When the Fed reveals its interest rate decision at 2am Singapore time tomorrow, a 25bps rate hike is all-but certain, with probability sitting at close to 98%. 

Investors will also be looking for clues over the Fed’s plan to cut its balance sheet, which is expected to start at the end of this year.  

The US dollar index slid for a third consecutive day to the 96.9 area, partly due to a strong rebound in sterling overnight. The S&P 500 index climbed 0.45% and closed at a record high of 2,440 points. The Nasdaq also rebounded after its two-day selloff. 

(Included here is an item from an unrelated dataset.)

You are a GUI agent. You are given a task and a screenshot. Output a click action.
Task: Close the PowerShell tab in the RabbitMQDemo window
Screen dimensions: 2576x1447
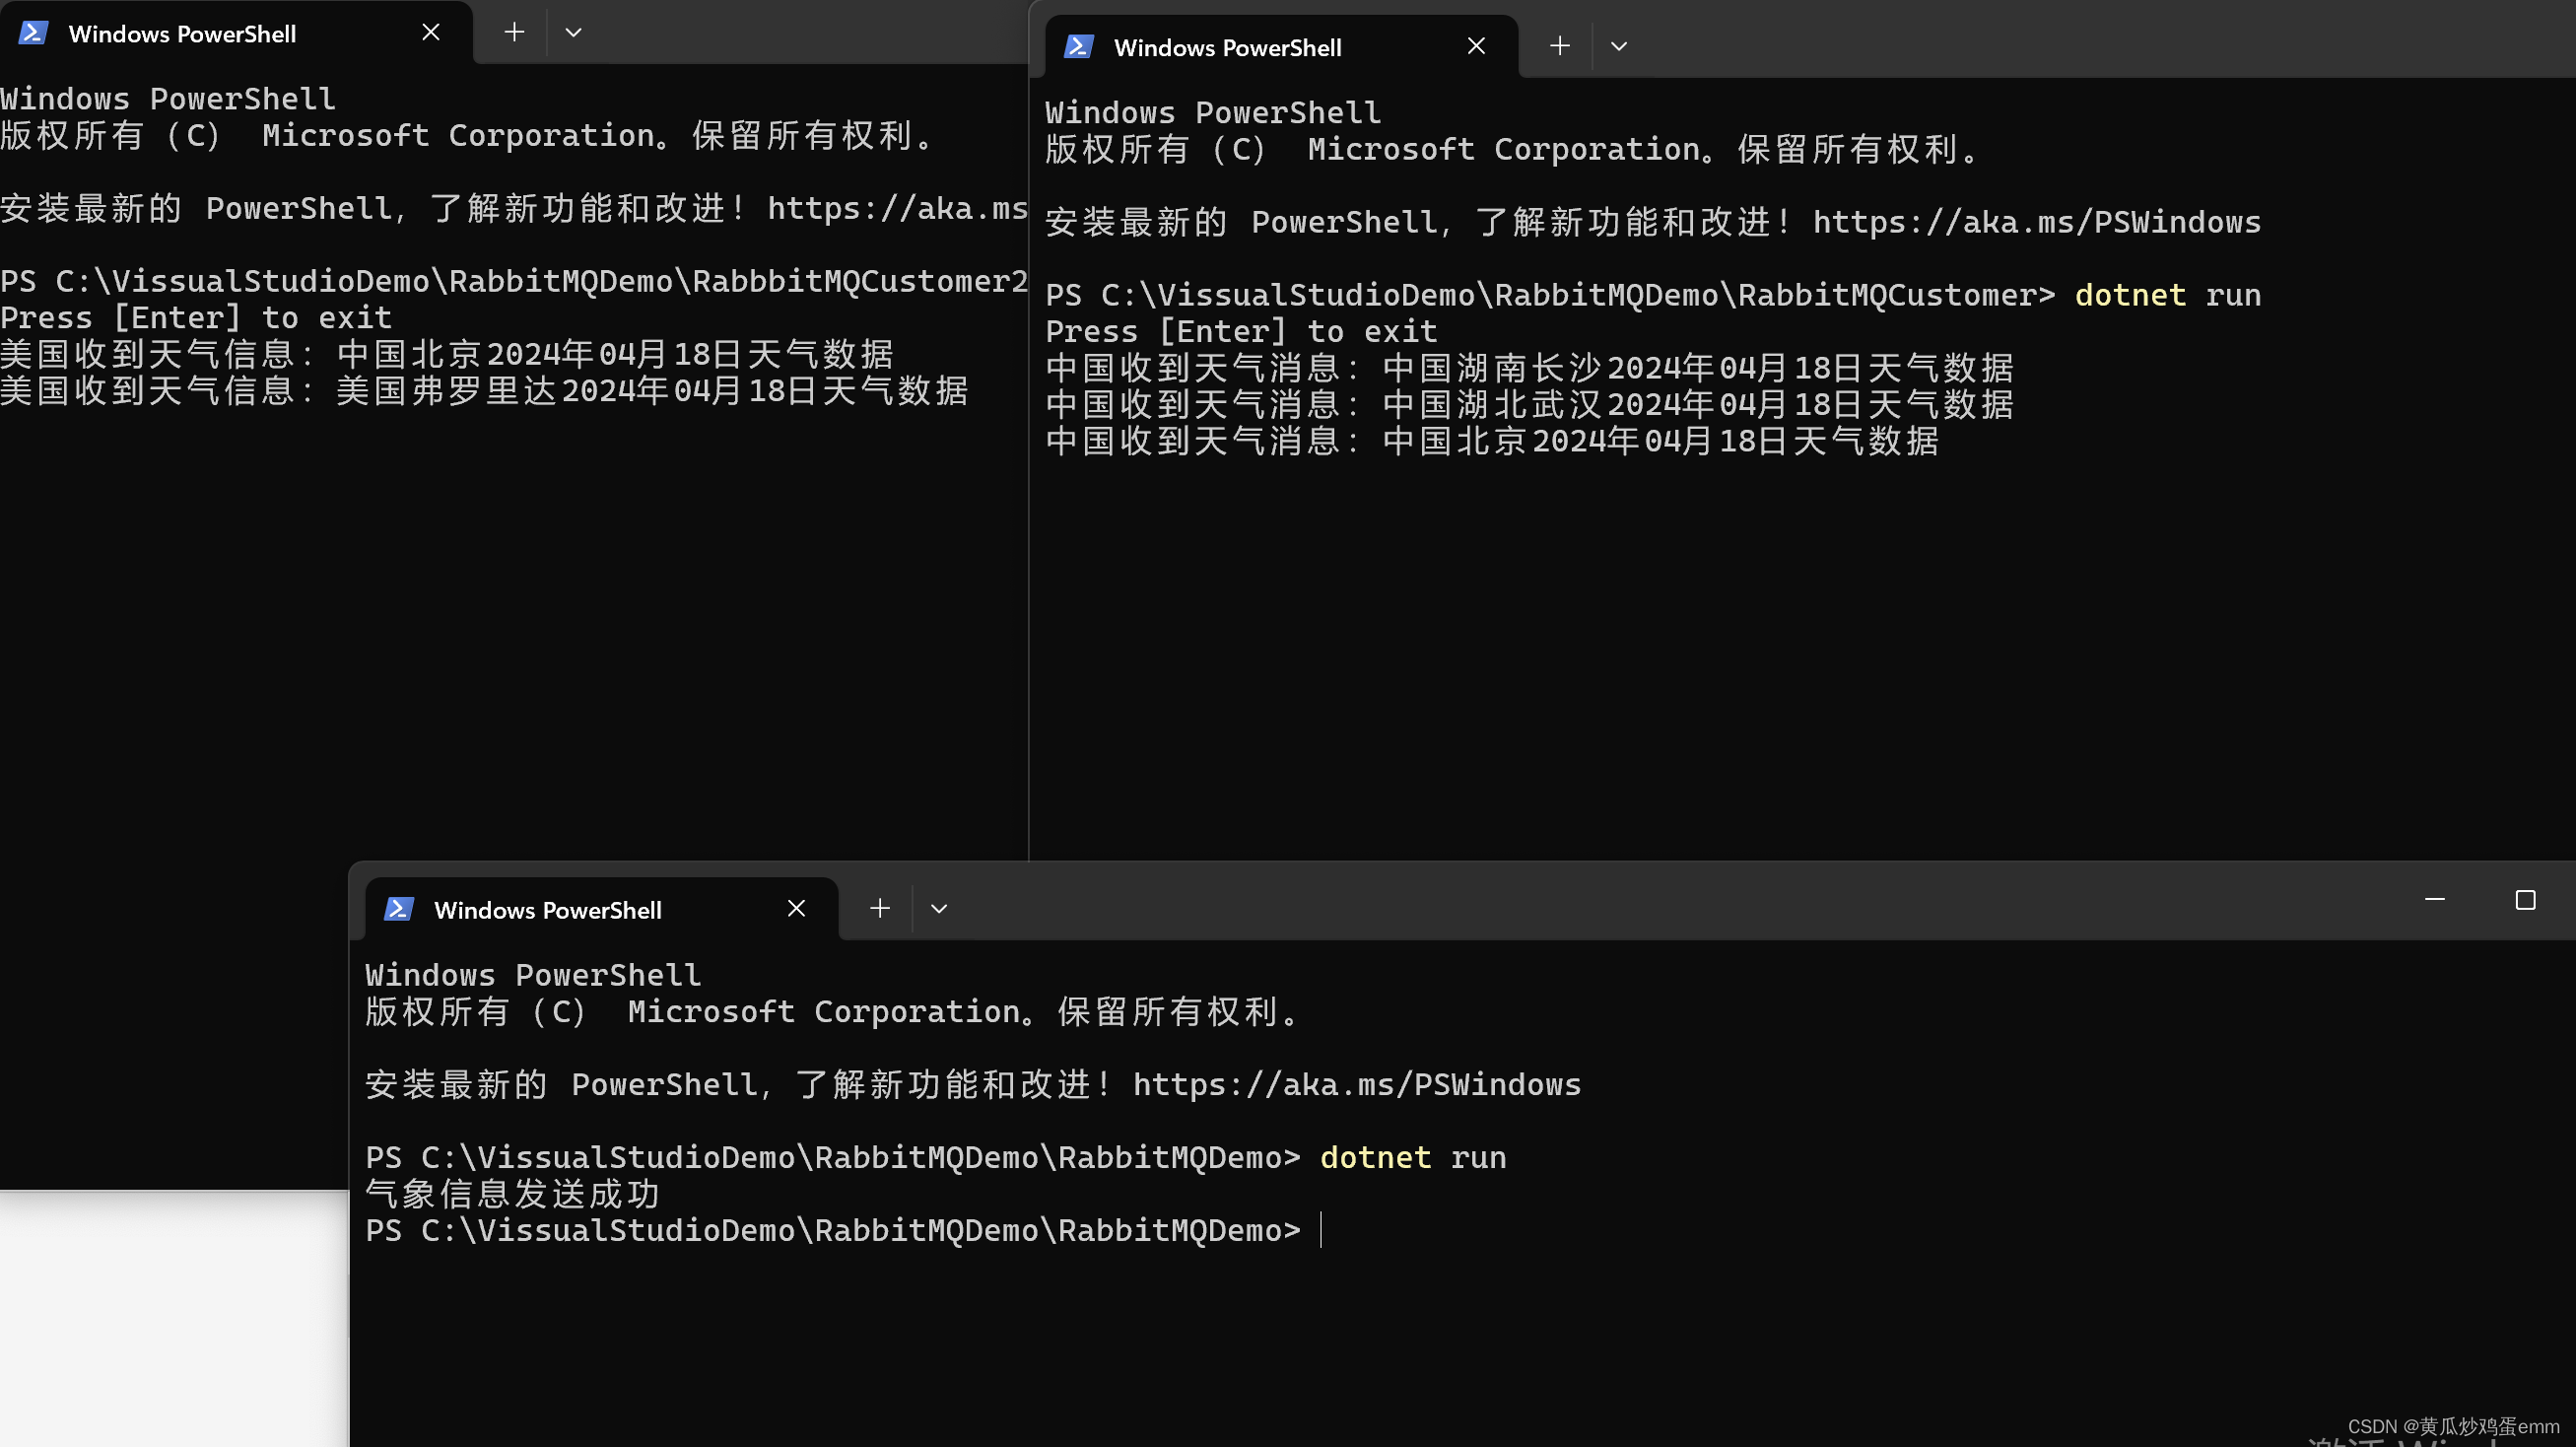click(x=796, y=908)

Sterling rebounded 0.8% against the greenback last night to the 1.275 area, on both strong inflation numbers and hopes that Theresa May will reach a deal with Northern Ireland’s DUP. The stronger pound weighed on the FTSE 100, sending it down 0.15% while most European equity markets closed higher last night.

Technically, GBP/USD’s 10-Day Simple Moving Average and SuperTrend indicators were both trending downwards, suggesting bearish momentum will be dominant in the near term. The Relative Strength Index (RSI) has rebounded from 30%, signalling a technical rebound. Immediate support and resistance levels, as suggested by the Fibonacci Retracement, can be found at the 1.270 and 1.315 areas respectively. 

Separately, oil traders will monitor the US DoE crude oil inventory data at 10:30pm Singapore time tonight. The market expects a 2.5-million-barrel drop in US commercial inventory. Any big variation from this expectation will likely spike volatility in crude prices.